From Linda Gilkeson:
With the first days of spring officially here and after a couple of warm, sunny days this week, things are picking up in the garden. The first bumble bees, butterflies and hover flies are visiting crocus and my red flowering currants are bursting with bright colour (to the delight of hummingbirds). Looking back my March 20, 2022 message, I see that the list of resources for coastal gardeners still looks useful, especially for new gardeners. If that interests you, read it at: Linda Gilkeson || West Coast Gardening || Gardening Tips. There is also info in that message on how to grow more in the same space, so there is no need to repeat it here….
Here are some things to do/not do over the next few weeks:
-By the end of the month, dig up root crops still in the garden and store them in the refrigerator. As the weather warms they start to grow, using up sugars stored in the roots to grow a flower stalk with a corresponding loss of flavor and quality.
-Don’t clear away damaged winter vegetable plants yet: Leafy greens often grow all new leaves from the roots and provide a good spring crop (even plants that look dead right now may make a comeback); bald stalks of kale often send out side shoots with new leaves.
-Don’t get rid of Brussels sprout plants even if you have picked all the sprouts: The plants will grow a new set of very tasty and tender shoots where the sprouts were.
-Plant peas outdoors and a few potatoes, sow seeds of annuals: lettuce, spinach, radishes, cilantro, dill. Scatter the seeds on the soil surface, then press them into the soil or cover with a very thin sprinkling of soil. They will germinate when they feel like it (but usually come up surprisingly early). Such early plantings often work out, but just be prepared to sow again if they don’t.
-Plant strawberries, fruit trees, berry bushes, asparagus any time.
-If you are starting seeds indoors, sow tomatoes, peppers, early cabbage, cauliflower, broccoli in the next week or two. Starting peas indoors and planting them out after 2-3 weeks give much quicker results than sowing seeds directly in the garden.
-If you are growing seedlings indoors, try to expose them to a couple of hours of sunshine outdoors whenever we have a warm, sunny day. They will be healthier for the experience of bright, full sun!
More on mulches: I often mention mulching, but thought I would focus on that this month in response to some recent questions. Mulching is the key to low maintenance, high success gardening and a practice that provides a multitude of benefits. Clean cultivated gardens, with bare soil between the plants, can still be seen in outdated gardening books and was the way I learned to garden (back when the earth was cooling….). It is how field-scale vegetable are often grown for a variety of reasons. But home gardens are not mini-farms and the logistics of getting enough mulch for a garden is much easier than trying to mulch a farm field (growers use cover cropping and other practices to do what mulches do in a home garden).

++++++++++++++++++++

## Required work
• 1. In the spring gardening notes, what do Brussels sprout plants grow after all the sprouts have been picked?
• 2. Resume the spring gardening notes right after their last sentence.
The data has no connection to the spring gardening notes.

## Information supplied

++++++++++++++++++++

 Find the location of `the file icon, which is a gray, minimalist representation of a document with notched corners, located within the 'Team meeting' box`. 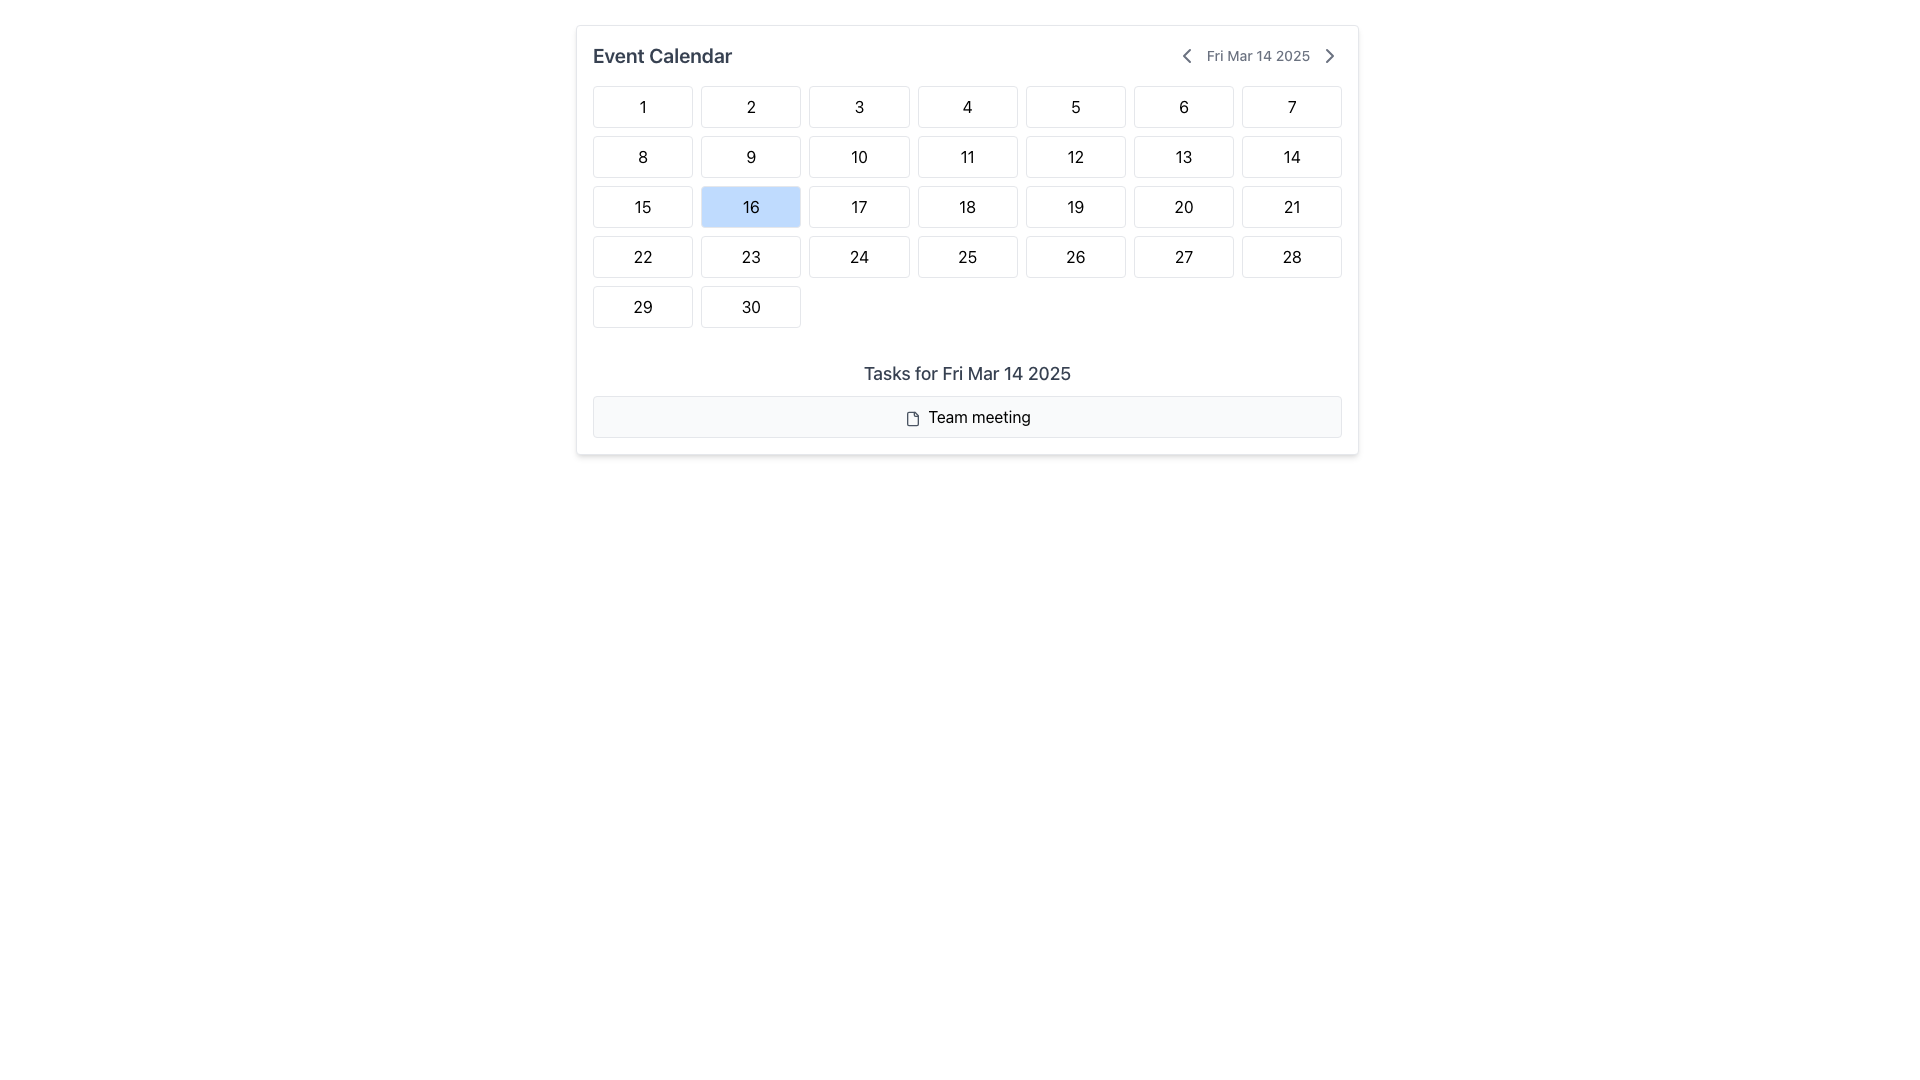

the file icon, which is a gray, minimalist representation of a document with notched corners, located within the 'Team meeting' box is located at coordinates (911, 417).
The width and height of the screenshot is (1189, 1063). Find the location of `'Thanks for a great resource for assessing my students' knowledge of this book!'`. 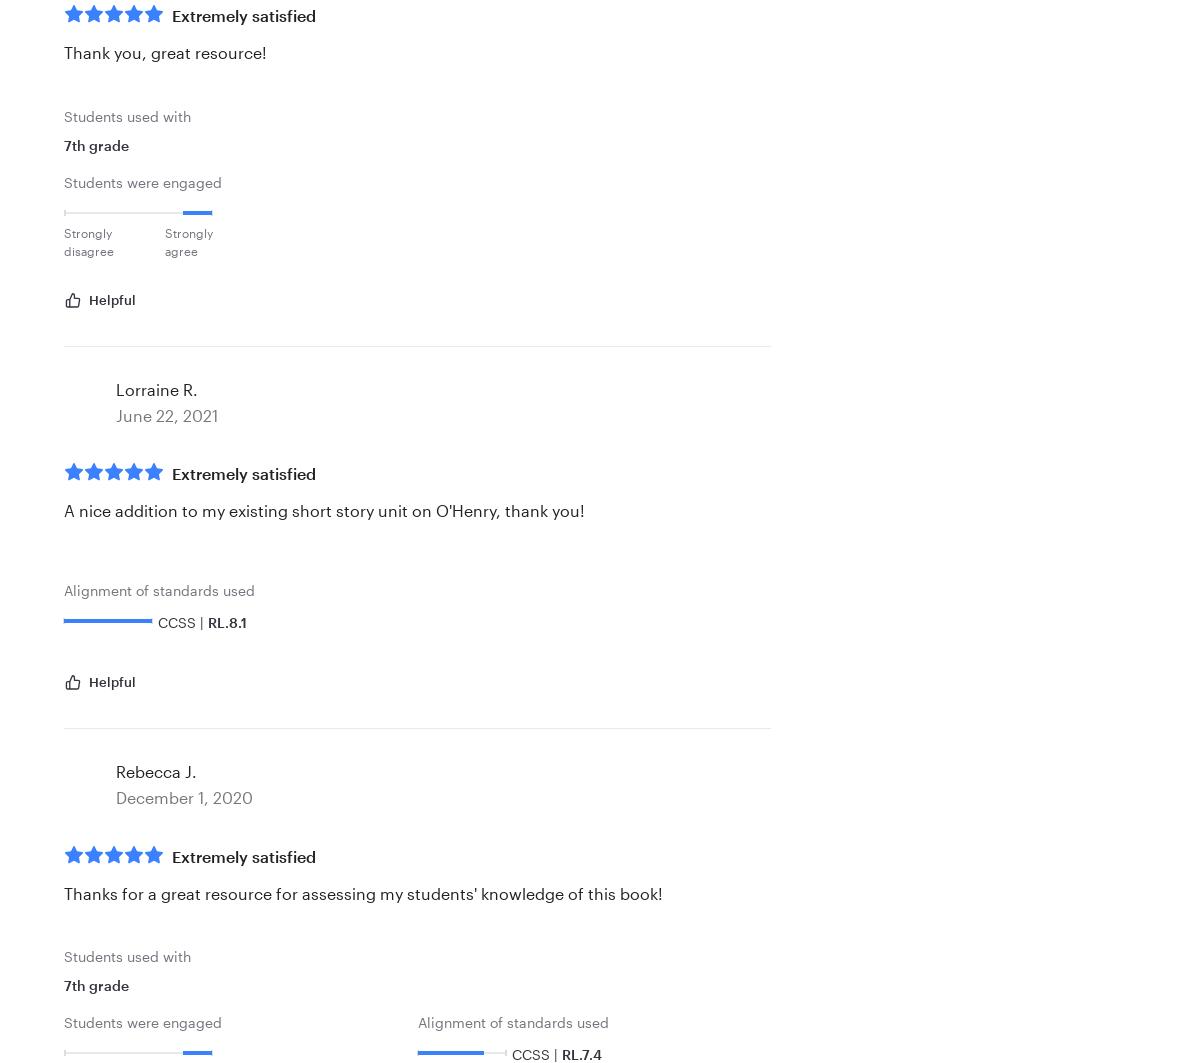

'Thanks for a great resource for assessing my students' knowledge of this book!' is located at coordinates (363, 891).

++++++++++++++++++++

## Answers per task
• 1. A new set of very tasty and tender shoots where the sprouts were.

• 2.
By mulch, I mean organic material, such as fallen leaves, straw, coarse compost, crop waste, cut or pulled weeds, shredded paper and other biodegradable materials, including wood chips. The latter are excellent for perennial trees and shrubs, but not vegetable gardens where they can get mixed into the soil and end up depleting the soil of nitrogen needed by plants. Organic mulches insulate the soil, preventing freezing and damage to crowns of plants overwintering outdoors. Mulches also prevent soils from baking in summer heat and damaging roots of vegetables (young seedlings have roots close to the surface and are especially vulnerable to heat waves). Mulches conserve irrigation water by reducing the evaporation of water from the soil, which can be especially significant while plants are small. Later, as leaves of full-grown plants shade the soil, up to 85% of the moisture leaving the soil is removed via plants through the process of transpiration, but it is still worth mulching to conserve the estimated 15% of water that evaporates directly. Because mulches shade the soil, they prevent weeds from germinating (many seeds need exposure to light to germinate) and they kill seedlings that do germinate by blocking the light. As surface mulches decompose through the action of earthworms, insects, and the myriad of soil microbes, they provide nutrients for plants. Surface mulches build soil organic matter faster than you can by digging in compost. As if that wasn’t enough, mulches make an attractive habitat for ground beetles and rove beetles, which are predators of slugs, root weevil larvae, root maggots, etc.
On that note, some of you are wondering if mulches increase slug damage. I don’t think so, especially since mulches provide good habitat for slug predators. It my experience, slug damage seems to be worse in beds without mulches. Slugs eat decaying vegetable matter as well as tender plants, so when there is no mulch, they only have plants to eat. However, there is a time to remove mulch from garden beds and that’s when you want to sow seeds or plant small seedlings. Rake mulch off the bed to allow the soil to warm up and dry out for spring seeding. Once seedlings have grown several inches high, start pushing mulch back between the little plants, adding more as plants grow and especially when a heat wave is forecast.
Plastic mulch? landscape fabric (“geotextiles”)?: Although plastic and paper mulches are used in agricultural fields to control weeds in veggie crops, there is no need to buy such products for a home garden because organic mulches do that weeding job and so much more. Landscape fabric is synthetic fabric that never biodegrades. It looks neat for a couple of years, but eventually suffocates plant roots and soil organisms that should be present in a healthy soil. The pores of the fabric clog with debris so less and less water penetrates and the essential exchange of oxygen and carbon dioxide from the soil is blocked. Seeds of grasses and other weeds eventually root on top of the fabric so weeding chores resume. Landscape fabric is most often used around landscape plants, but I have seen people try to use it under berry bushes and fruit trees. Eventually, the suffering plants may send out roots on top of the fabric in order to survive. If this mulch is used for a few months as a temporary weed control while perennial plants are becoming established, then removed and replaced with an organic mulch, little harm is done—but it is far better not to use it around plants at all.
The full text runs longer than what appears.